## Try it
What is needed is an exact copy of all the entries below.

## Provided entries

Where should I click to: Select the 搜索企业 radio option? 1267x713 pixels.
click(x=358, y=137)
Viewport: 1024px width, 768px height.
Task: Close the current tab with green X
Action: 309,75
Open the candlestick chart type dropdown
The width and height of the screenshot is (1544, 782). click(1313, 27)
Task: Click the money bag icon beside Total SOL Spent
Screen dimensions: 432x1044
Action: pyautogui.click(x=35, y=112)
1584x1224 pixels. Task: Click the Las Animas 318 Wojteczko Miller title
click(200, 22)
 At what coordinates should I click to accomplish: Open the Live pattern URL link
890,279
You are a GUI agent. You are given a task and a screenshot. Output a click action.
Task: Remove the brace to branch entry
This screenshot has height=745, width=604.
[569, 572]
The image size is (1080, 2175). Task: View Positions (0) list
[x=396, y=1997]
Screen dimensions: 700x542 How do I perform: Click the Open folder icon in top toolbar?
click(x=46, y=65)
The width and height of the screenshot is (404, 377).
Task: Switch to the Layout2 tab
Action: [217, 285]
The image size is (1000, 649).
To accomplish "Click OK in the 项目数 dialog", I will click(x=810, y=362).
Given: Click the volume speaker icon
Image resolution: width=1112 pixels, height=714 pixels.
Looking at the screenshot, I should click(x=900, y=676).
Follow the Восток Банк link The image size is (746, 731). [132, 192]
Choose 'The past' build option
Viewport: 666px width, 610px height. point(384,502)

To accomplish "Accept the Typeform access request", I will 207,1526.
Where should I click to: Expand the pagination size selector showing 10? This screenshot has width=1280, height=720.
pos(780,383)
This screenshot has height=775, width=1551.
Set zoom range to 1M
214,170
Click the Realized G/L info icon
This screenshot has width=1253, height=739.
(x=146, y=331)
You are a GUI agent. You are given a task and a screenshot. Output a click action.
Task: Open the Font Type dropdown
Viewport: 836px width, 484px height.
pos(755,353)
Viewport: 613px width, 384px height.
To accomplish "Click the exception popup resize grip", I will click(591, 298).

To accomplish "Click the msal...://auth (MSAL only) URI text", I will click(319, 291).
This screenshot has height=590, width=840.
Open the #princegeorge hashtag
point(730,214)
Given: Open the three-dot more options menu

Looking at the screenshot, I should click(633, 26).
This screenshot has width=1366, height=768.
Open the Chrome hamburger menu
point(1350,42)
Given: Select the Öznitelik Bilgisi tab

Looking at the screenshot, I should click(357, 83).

## Solution to this exercise
Where should I click to: Select the 搜索企业 radio option? 1267x713 pixels.
click(x=358, y=137)
Viewport: 1024px width, 768px height.
Task: Close the current tab with green X
Action: 309,75
Open the candlestick chart type dropdown
The width and height of the screenshot is (1544, 782). click(1313, 27)
Task: Click the money bag icon beside Total SOL Spent
Screen dimensions: 432x1044
Action: pyautogui.click(x=35, y=112)
1584x1224 pixels. Task: Click the Las Animas 318 Wojteczko Miller title
click(200, 22)
 At what coordinates should I click to accomplish: Open the Live pattern URL link
890,279
You are a GUI agent. You are given a task and a screenshot. Output a click action.
Task: Remove the brace to branch entry
This screenshot has height=745, width=604.
[569, 572]
The image size is (1080, 2175). Task: View Positions (0) list
[x=396, y=1997]
Screen dimensions: 700x542 How do I perform: Click the Open folder icon in top toolbar?
click(x=46, y=65)
The width and height of the screenshot is (404, 377).
Task: Switch to the Layout2 tab
Action: [217, 285]
The image size is (1000, 649).
To accomplish "Click OK in the 项目数 dialog", I will click(x=810, y=362).
Given: Click the volume speaker icon
Image resolution: width=1112 pixels, height=714 pixels.
Looking at the screenshot, I should click(x=900, y=676).
Follow the Восток Банк link The image size is (746, 731). [132, 192]
Choose 'The past' build option
Viewport: 666px width, 610px height. point(384,502)

To accomplish "Accept the Typeform access request", I will 207,1526.
Where should I click to: Expand the pagination size selector showing 10? This screenshot has width=1280, height=720.
pos(780,383)
This screenshot has height=775, width=1551.
Set zoom range to 1M
214,170
Click the Realized G/L info icon
This screenshot has width=1253, height=739.
(x=146, y=331)
You are a GUI agent. You are given a task and a screenshot. Output a click action.
Task: Open the Font Type dropdown
Viewport: 836px width, 484px height.
pos(755,353)
Viewport: 613px width, 384px height.
To accomplish "Click the exception popup resize grip", I will click(591, 298).

To accomplish "Click the msal...://auth (MSAL only) URI text", I will click(319, 291).
This screenshot has height=590, width=840.
Open the #princegeorge hashtag
point(730,214)
Given: Open the three-dot more options menu

Looking at the screenshot, I should click(633, 26).
This screenshot has width=1366, height=768.
Open the Chrome hamburger menu
point(1350,42)
Given: Select the Öznitelik Bilgisi tab

Looking at the screenshot, I should click(357, 83).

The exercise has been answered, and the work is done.